Schon mit dem dezent verstörenden Titel beginnt es: „Tiere, die Gedichte lieben“ – und findet seine irritierende Fortsetzung im Untertitel, wenn dort von einem „Bestiarium“ die Rede ist, was uns an enzyklopädische Vorhaben des 19. Jahrhunderts erinnert. Worum geht es? Zunächst einmal um Otto Vowinckels offenbar grenzenlose Liebe zu Tieren sowie um seine Beschäftigung mit ihnen. Ja, er bewundert sie, sagt er, und kommt dabei zur erstaunlichen Entdeckung, dass diese Tiere Dichtung lieben. Das zeugt von einer gewissen und ungeahnten literarischen Domestizierung der Wildnis um uns herum.
Dichter erfindet
das sogenannte X-Tier
Und so funktioniert das Ganze: Der Dichter knöpft sich von A bis Z alle möglichen Vertreter der Fauna vor und dichtet mit Ihnen und über sie in erbarmungslosen Paarreimen. Das ist in vielen Fällen, so muss man es sagen, saukomisch. Und manchmal ist es eben auch nachdenklich, wenn am Ende und schon auf dem Klappentext ein ebenfalls gereimter Vermerk zu lesen ist, dass nämlich der Mensch der Täter des Artensterbens ist und in dieser Form auch ein Massenmörder, der sich dadurch am Ende seiner eigenen Lebenswelt beraubt.

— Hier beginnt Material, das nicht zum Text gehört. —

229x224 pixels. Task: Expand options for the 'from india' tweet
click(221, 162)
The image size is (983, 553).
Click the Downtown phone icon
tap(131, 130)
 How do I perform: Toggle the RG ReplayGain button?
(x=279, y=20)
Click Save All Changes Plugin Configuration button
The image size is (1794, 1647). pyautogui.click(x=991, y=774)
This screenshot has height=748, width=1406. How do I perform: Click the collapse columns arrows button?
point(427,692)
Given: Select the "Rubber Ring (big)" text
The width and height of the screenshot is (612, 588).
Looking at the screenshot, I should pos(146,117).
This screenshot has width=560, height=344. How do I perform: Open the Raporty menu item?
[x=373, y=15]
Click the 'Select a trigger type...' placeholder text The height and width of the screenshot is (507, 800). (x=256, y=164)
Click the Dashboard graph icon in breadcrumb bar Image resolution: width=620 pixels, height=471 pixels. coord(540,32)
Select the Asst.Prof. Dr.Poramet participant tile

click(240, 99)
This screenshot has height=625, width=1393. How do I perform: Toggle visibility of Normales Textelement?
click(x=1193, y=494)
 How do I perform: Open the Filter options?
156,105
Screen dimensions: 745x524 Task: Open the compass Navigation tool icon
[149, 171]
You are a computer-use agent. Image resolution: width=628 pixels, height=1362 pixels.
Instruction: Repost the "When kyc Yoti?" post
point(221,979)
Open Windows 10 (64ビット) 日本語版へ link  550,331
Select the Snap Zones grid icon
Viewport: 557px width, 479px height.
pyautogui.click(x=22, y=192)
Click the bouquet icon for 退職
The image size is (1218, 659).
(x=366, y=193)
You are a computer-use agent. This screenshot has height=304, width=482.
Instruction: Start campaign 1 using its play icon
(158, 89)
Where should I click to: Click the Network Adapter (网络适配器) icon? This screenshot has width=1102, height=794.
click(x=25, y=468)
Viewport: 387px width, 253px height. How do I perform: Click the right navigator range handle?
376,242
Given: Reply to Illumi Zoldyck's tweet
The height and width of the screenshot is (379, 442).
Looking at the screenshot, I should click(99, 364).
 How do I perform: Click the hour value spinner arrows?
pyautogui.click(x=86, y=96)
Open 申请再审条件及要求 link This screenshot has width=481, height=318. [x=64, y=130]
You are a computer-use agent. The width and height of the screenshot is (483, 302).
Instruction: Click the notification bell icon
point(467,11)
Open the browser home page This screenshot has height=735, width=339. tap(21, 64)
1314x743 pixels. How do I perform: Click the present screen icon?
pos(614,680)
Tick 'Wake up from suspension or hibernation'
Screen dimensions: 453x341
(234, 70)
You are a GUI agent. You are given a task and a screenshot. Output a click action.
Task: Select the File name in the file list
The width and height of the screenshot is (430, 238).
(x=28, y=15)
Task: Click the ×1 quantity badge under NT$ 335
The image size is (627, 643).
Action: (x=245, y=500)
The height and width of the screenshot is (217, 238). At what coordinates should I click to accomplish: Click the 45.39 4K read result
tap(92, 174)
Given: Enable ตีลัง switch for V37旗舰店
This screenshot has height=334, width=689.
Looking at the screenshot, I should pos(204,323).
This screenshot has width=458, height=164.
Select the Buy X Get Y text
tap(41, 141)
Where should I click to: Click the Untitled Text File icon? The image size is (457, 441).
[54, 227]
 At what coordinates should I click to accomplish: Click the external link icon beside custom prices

Natürlich gibt es ein paar problematische Buchstaben für den Dichter, und man ahnt, dass manches Lexikon dafür gewälzt wurde, um alphabetisch lückenlos zu bleiben. Unmöglich aber wurde es Vowinckel offenkundig beim drittletzten Buchstaben, also dem X. Ein Dichter wäre nun kein Dichter, würde ihm nicht auch dazu noch etwas in den Sinn kommen; und so erfand der Düsseldorfer Schriftsteller kurzerhand und mit viel Überzeugungskraft das sogenannte X-Tier. Das kannten wir bisher nicht, aber da es jetzt dichterisch in die Welt gekommen ist, sind wir doch froh, dass es existiert. Und weil auch Otto Vowinckel mächtig viel Freude an seiner eignen Wort-Tier-Schöpfung hatte, gibt es das Wesen gleich zweimal – also X-Tier 1 und X-Tier 2.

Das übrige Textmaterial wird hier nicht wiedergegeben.